───── Provided data
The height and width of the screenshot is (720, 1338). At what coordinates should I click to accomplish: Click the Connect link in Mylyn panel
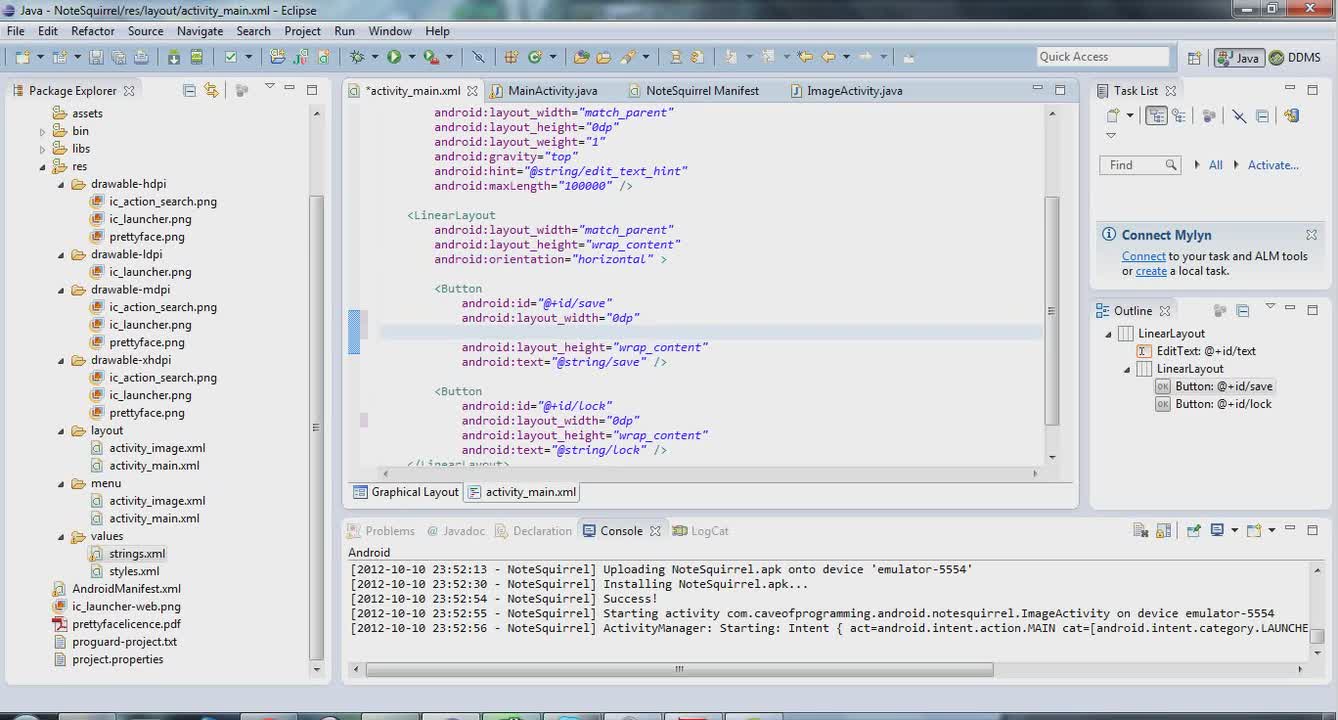click(1143, 256)
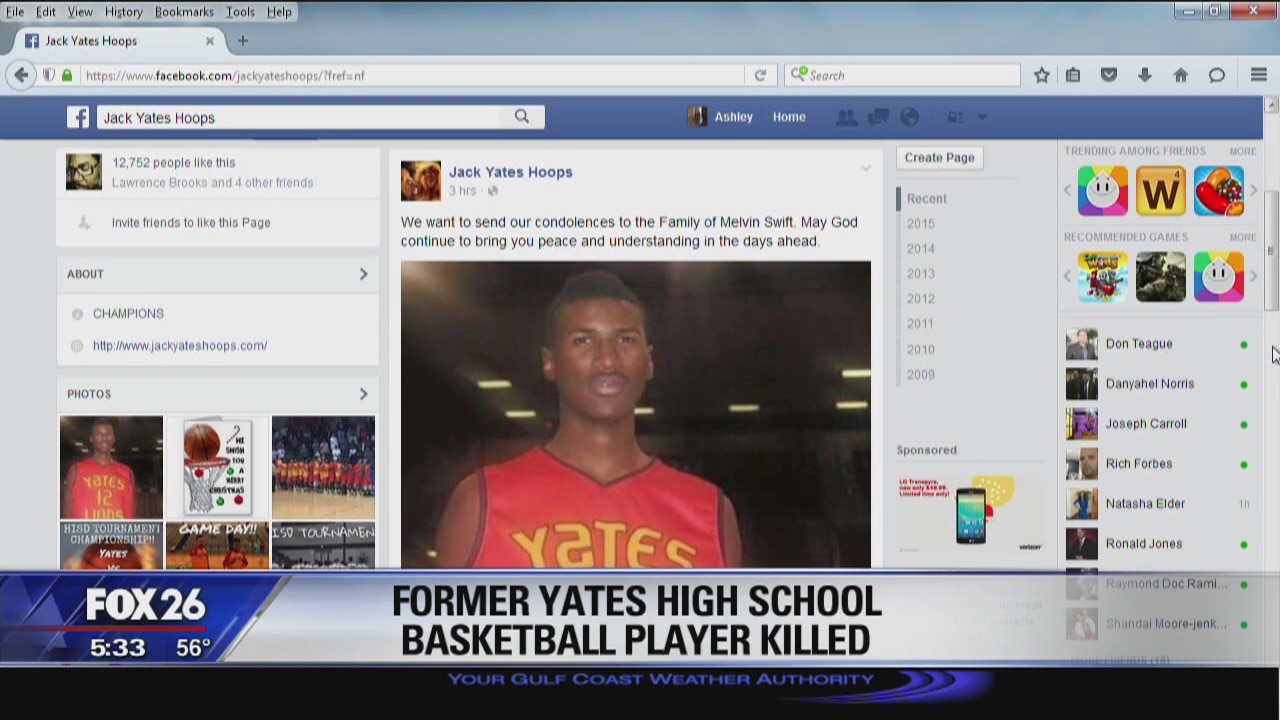Open the Firefox downloads arrow icon
The height and width of the screenshot is (720, 1280).
(x=1145, y=75)
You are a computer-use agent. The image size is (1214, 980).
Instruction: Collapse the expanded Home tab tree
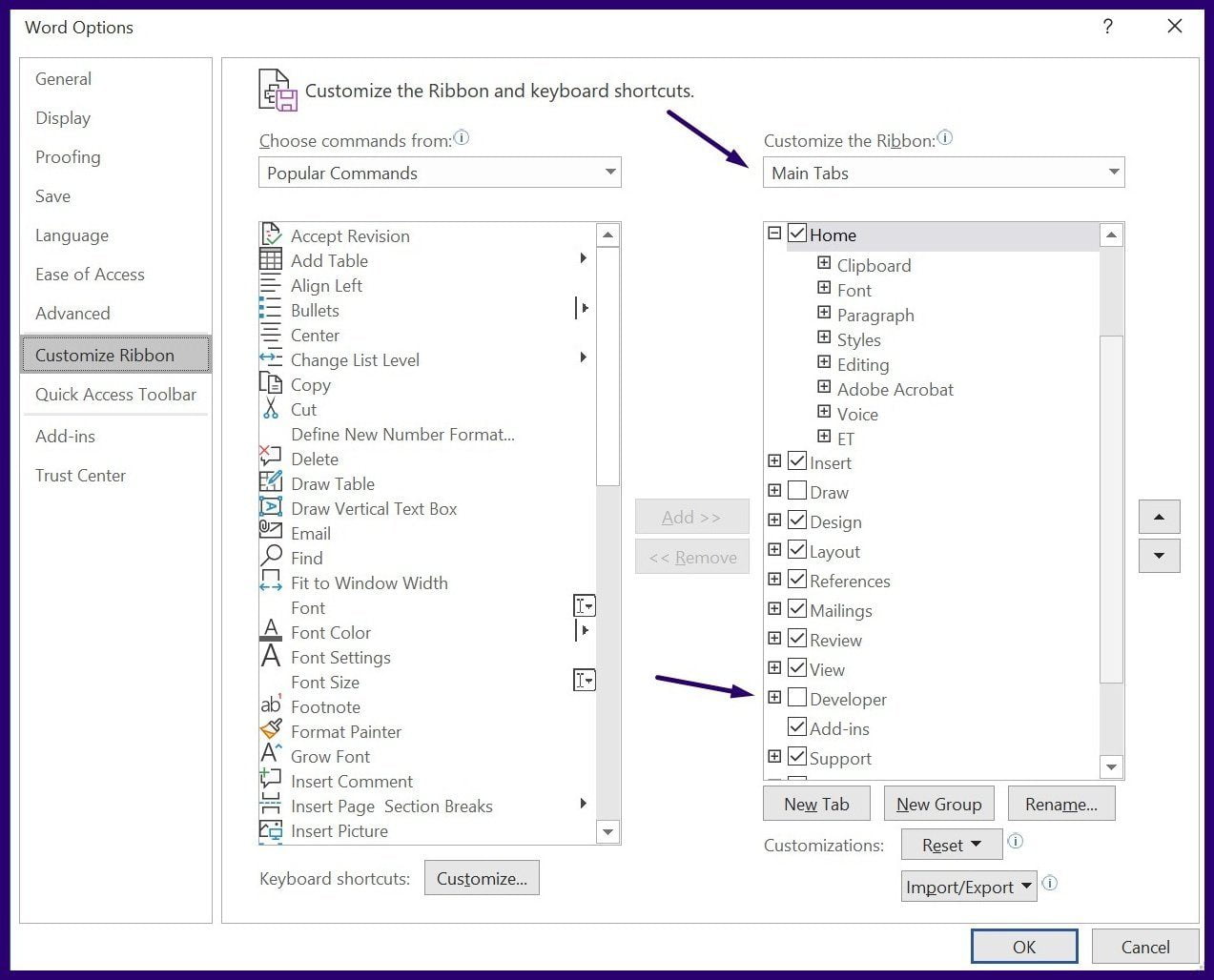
──────────
_What the task asks:_
A faithful, complete copy of the entries is required, without the pictures.

_Completed exercise:_
The height and width of the screenshot is (720, 1338). At what coordinates should I click to accomplish: Click the Connect link in Mylyn panel
click(1143, 256)
Open the Firefox downloads arrow icon
The height and width of the screenshot is (720, 1280).
(x=1145, y=75)
You are a computer-use agent. The image size is (1214, 980).
Instruction: Collapse the expanded Home tab tree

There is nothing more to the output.